The following doubt came after reading the book "Hilbert C*-modules" by E.C. Lance. Let $A$ be a C*-algebra and $E$ a Hilbert $A$-module, there's a natural structure of Hilbert $A$-module on $E^n$ given by $$\langle (x_1,\dots,x_n),(y_1,\dots,y_n)\rangle_A = \sum \langle x_i,y_i\rangle$$ but also on page 39 of the book we're introduced a Hilbert $M_n(A)$-module structure on $E^n$ given by $$(x_1,\dots,x_n)\cdot (a_{ij})=\left(\sum x_ia_{i1},\dots ,\sum x_ia_{in}\right)$$ and $$\langle (x_1,\dots,x_n),(y_1,\dots,y_n)\rangle_{M_n(A)}=(\langle x_i,y_j\rangle)$$ Later on, on page 58, there's a result that states $\mathcal{L}_{M_n(A)}(E^n)\simeq \mathcal{L}_{A}(E^n) $. The *-homomorphism that establishes this isomorphism according to results on the previous pages seems to be $T\mapsto T$. I'm pretty sure this isn't exactly the isomorphism since $T$ being adjointable in the $M_n(A)$ sense doesn't seem to imply it being adjointable in the $A$ sense.
My question is: explicitly what would be the isomorphism between these two algebras? If $\varphi:\mathcal{L}_{M_n(A)}(E^n)\rightarrow \mathcal{L}_{A}(E^n)$ is the isomorphism then what would $\varphi(T)(x_1,\dots,x_n)$ be?

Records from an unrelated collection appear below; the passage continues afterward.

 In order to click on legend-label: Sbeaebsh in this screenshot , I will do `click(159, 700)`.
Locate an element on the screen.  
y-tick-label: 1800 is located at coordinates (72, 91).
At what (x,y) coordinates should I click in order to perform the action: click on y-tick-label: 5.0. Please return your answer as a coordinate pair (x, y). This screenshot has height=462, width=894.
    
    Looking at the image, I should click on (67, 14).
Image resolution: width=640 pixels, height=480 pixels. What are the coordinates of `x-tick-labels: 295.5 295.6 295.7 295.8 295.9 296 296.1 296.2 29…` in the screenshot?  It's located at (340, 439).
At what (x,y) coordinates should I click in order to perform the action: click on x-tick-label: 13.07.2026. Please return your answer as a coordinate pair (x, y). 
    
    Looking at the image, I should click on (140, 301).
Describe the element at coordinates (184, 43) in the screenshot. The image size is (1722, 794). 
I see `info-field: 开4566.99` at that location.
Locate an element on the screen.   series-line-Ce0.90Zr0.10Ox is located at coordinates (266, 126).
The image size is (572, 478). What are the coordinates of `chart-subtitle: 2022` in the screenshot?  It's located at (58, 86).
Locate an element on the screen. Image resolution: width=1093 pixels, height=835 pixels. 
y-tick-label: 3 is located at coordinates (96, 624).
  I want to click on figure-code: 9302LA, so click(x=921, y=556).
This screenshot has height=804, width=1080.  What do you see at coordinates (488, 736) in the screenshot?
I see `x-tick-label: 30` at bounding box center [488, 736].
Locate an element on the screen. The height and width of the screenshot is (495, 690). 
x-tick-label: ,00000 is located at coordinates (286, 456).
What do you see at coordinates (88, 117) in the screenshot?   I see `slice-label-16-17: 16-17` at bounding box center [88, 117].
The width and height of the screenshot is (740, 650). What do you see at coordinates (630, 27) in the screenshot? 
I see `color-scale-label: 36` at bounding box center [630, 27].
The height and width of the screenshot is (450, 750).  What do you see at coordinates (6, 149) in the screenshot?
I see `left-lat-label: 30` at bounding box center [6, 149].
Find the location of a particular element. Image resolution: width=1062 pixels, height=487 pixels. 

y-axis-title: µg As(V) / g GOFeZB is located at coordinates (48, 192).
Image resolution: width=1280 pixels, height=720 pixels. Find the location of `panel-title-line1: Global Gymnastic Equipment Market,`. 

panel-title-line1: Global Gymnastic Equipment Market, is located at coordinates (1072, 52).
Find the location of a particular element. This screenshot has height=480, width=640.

Realized the morphism $T\mapsto T$ actually works. Take $x,y\in E^n$, $T\in \mathcal{L}_{M_n(A)}(E^n)$ and write $T=(T_1,\dots,T_n)$ and $T^*=(S_1,\dots,S_n)$ where $T_i,S_i:E^n\rightarrow E$ are linear maps. Then $$(\langle T_i(x),y_j \rangle)_{i,j=1}^n=\langle T(x),y \rangle_{M_n(A)}=\langle x , S(y) \rangle_{M_n(A)}=(\langle x_i,S_j(y) \rangle)_{i,j=1}^n$$ meaning $\langle T_i(x),y_j \rangle= \langle x_i,S_j(y) \rangle$ for any $i,j\in \{1,\dots, n \}$. But now $$\langle T(x),y \rangle_{A}=\sum_{i=1}^n \langle T_i(x), y_i\rangle=\sum_{i=1}^n \langle x_i, S(y)\rangle=\langle x , T^*(y) \rangle$$ this means not only that $T\in \mathcal{L}_A(E^n)$ but that it has the same adjoint as in the $M_n(A)$ case and therefore $T\mapsto T$ is a *-isomorphism between $\mathcal{L}_{M_n(A)}(E^n)$ and $\mathcal{L}_A(E^n)$.